Your objective. Each line of the listing below that includes "resolution" should be reported.
Content starts
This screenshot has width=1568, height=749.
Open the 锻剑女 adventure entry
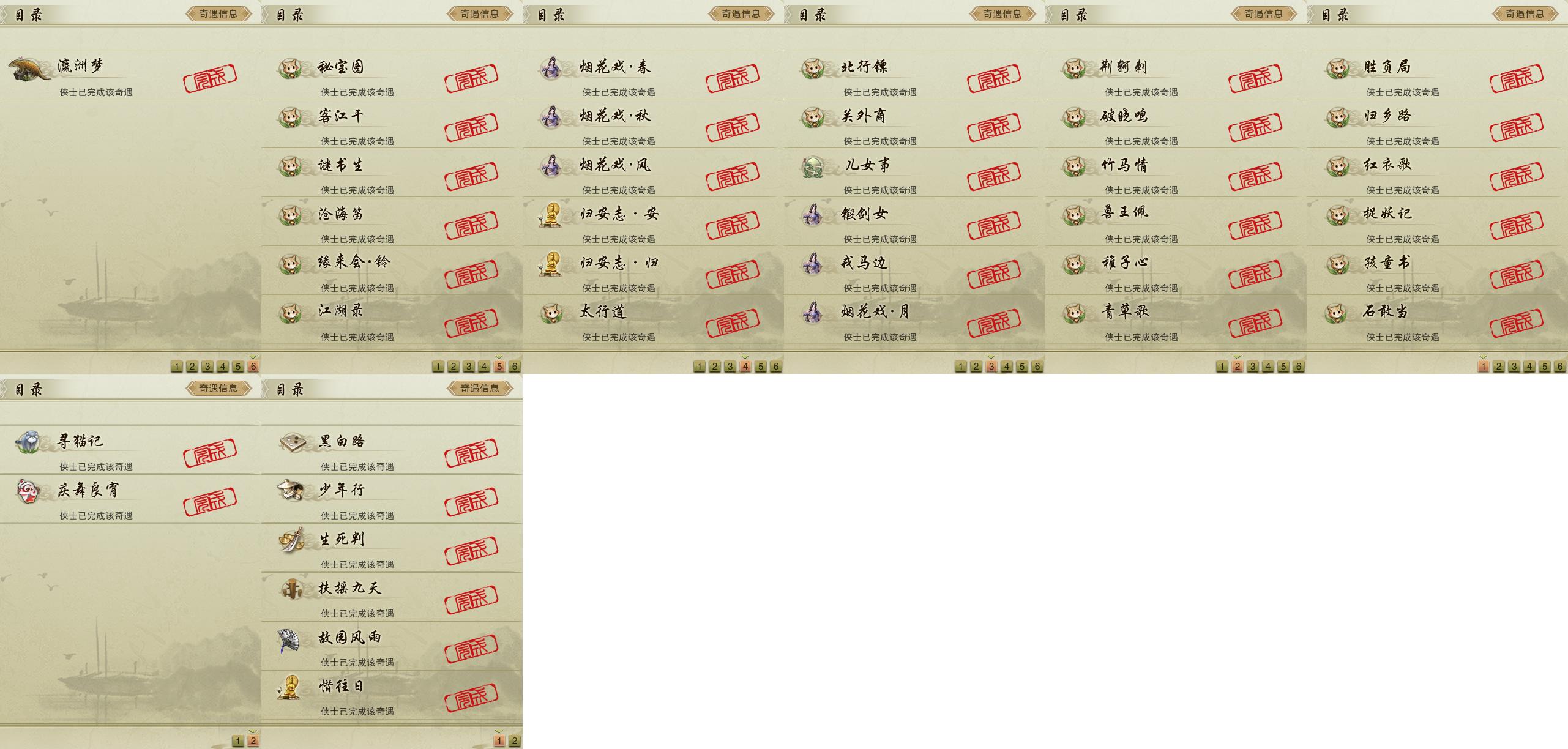point(914,222)
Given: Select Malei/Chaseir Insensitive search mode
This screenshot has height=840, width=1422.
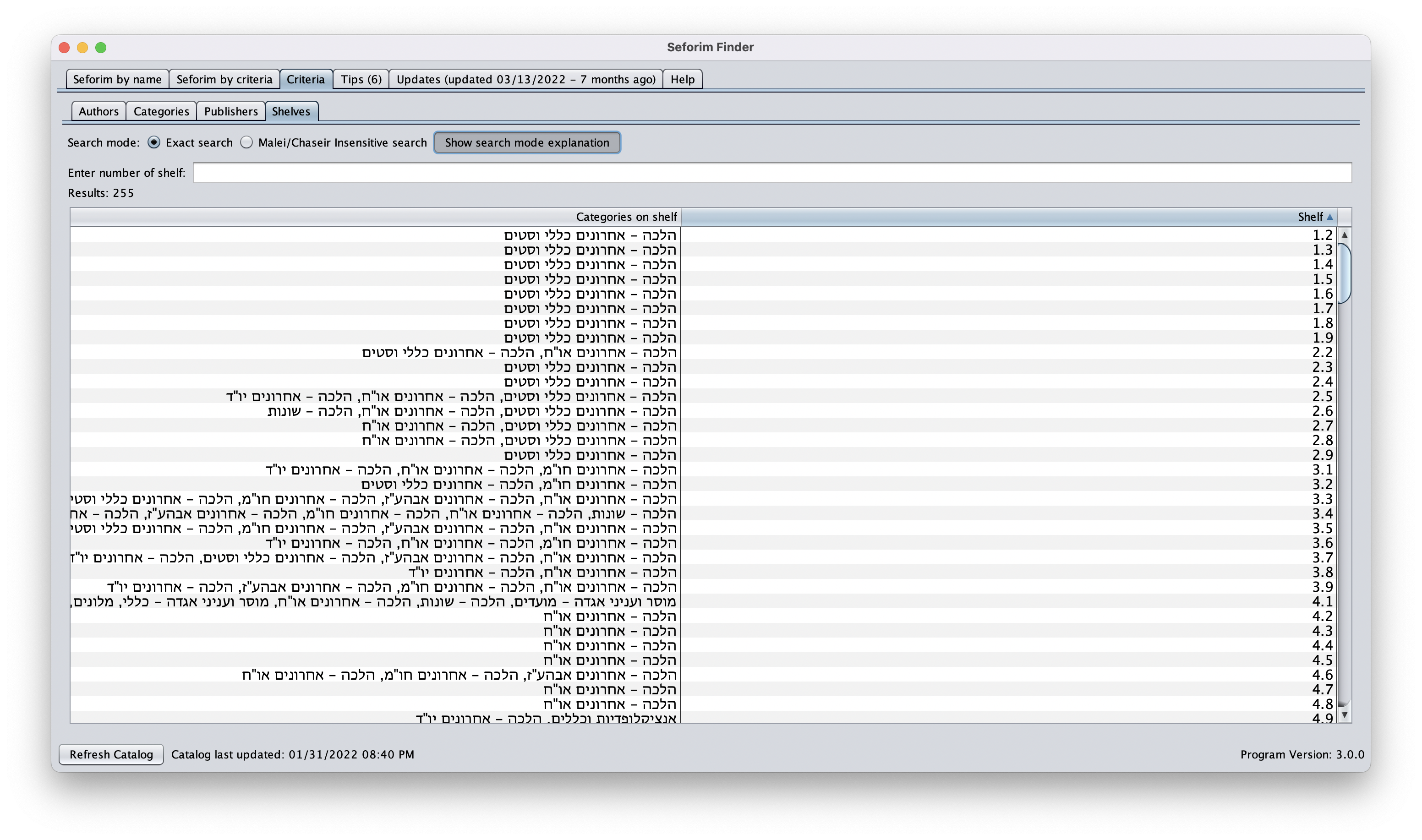Looking at the screenshot, I should 247,142.
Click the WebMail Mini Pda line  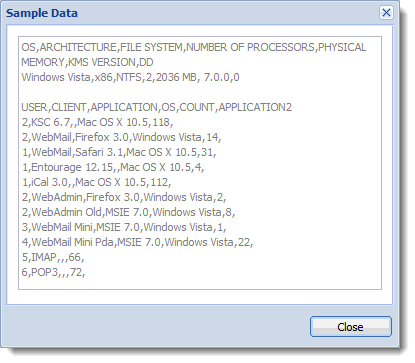[x=137, y=242]
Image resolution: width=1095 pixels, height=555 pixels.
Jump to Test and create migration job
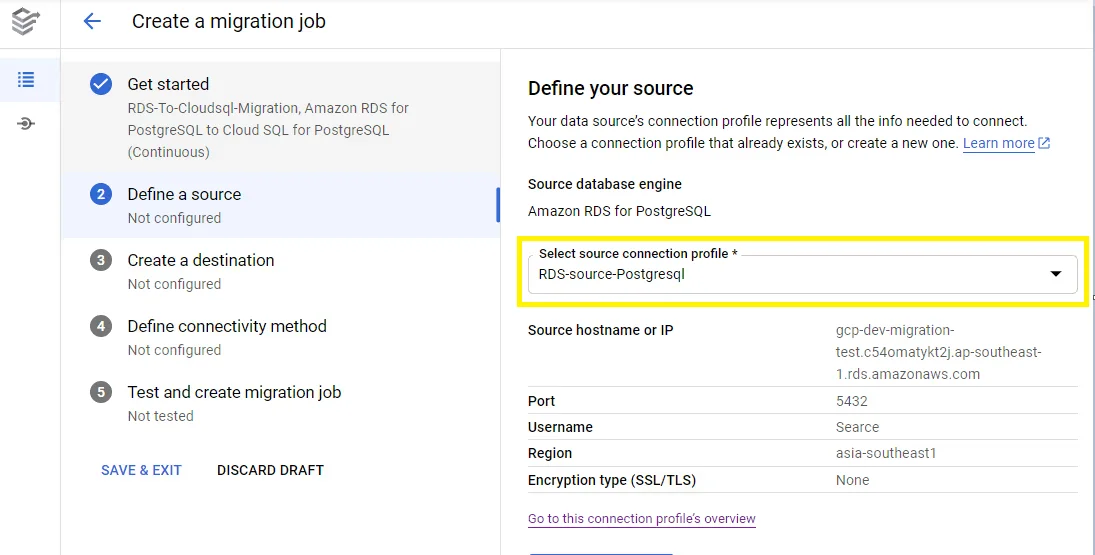pos(234,393)
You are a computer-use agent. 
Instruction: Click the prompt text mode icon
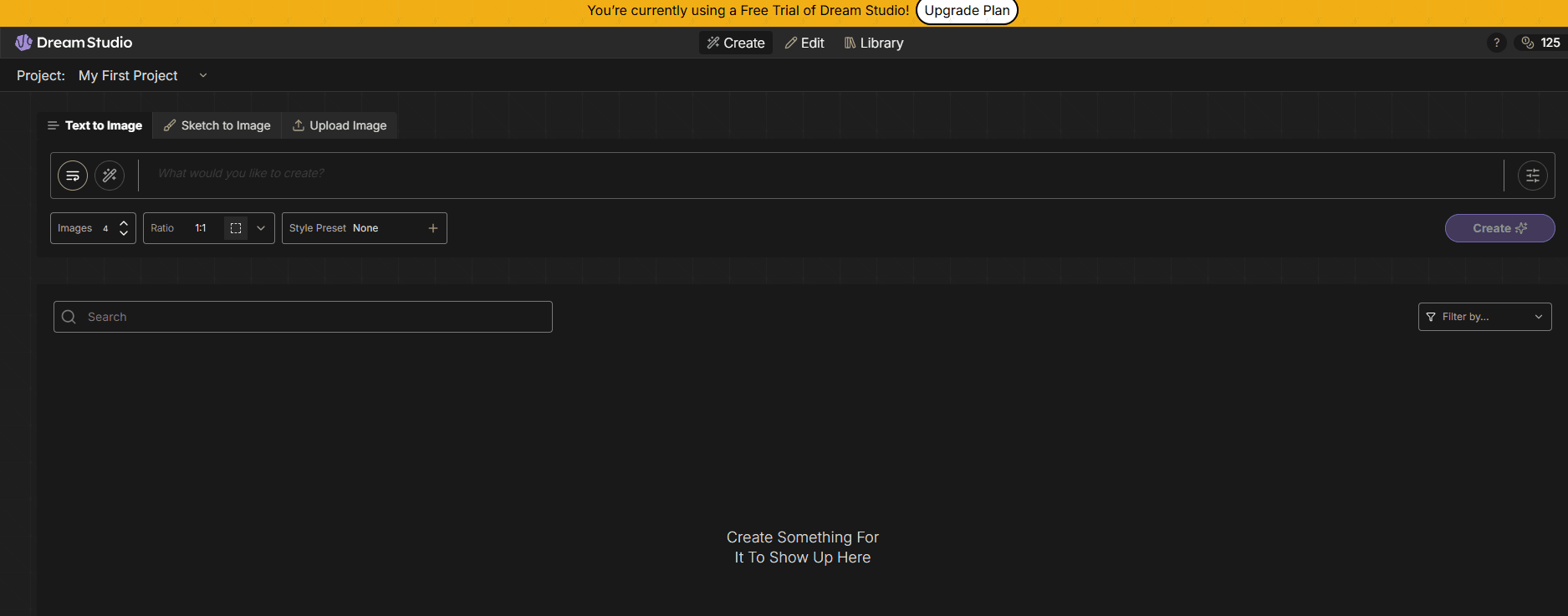point(73,176)
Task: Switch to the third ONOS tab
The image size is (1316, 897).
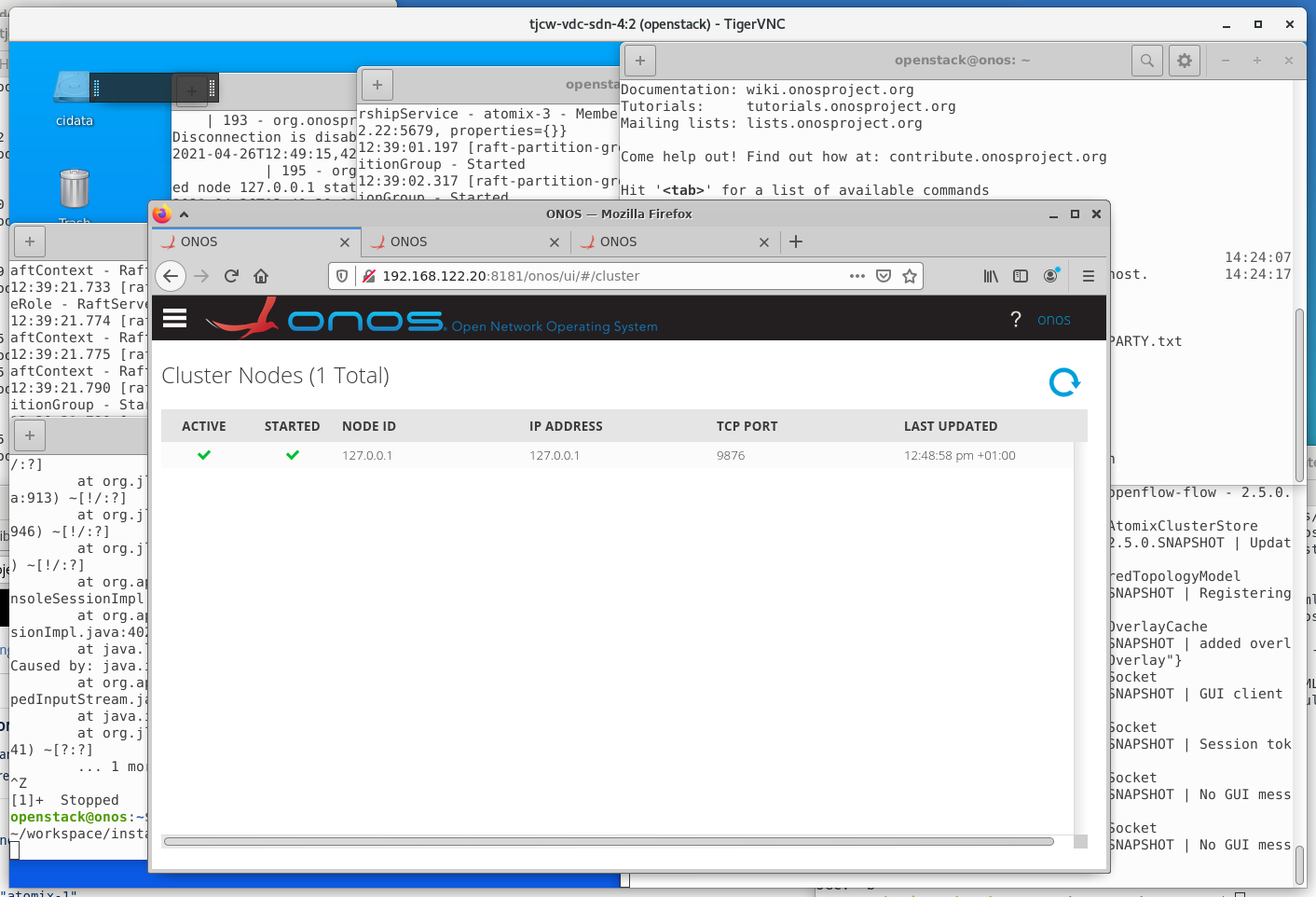Action: (666, 242)
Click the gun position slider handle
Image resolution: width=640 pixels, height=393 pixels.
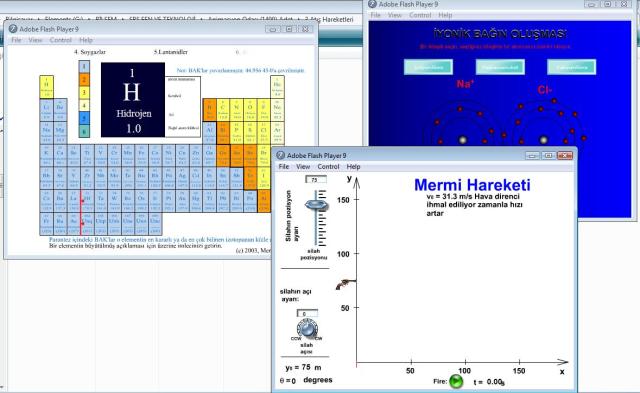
Content ends
Your response.
Image resolution: width=1095 pixels, height=555 pixels.
Image resolution: width=640 pixels, height=393 pixels.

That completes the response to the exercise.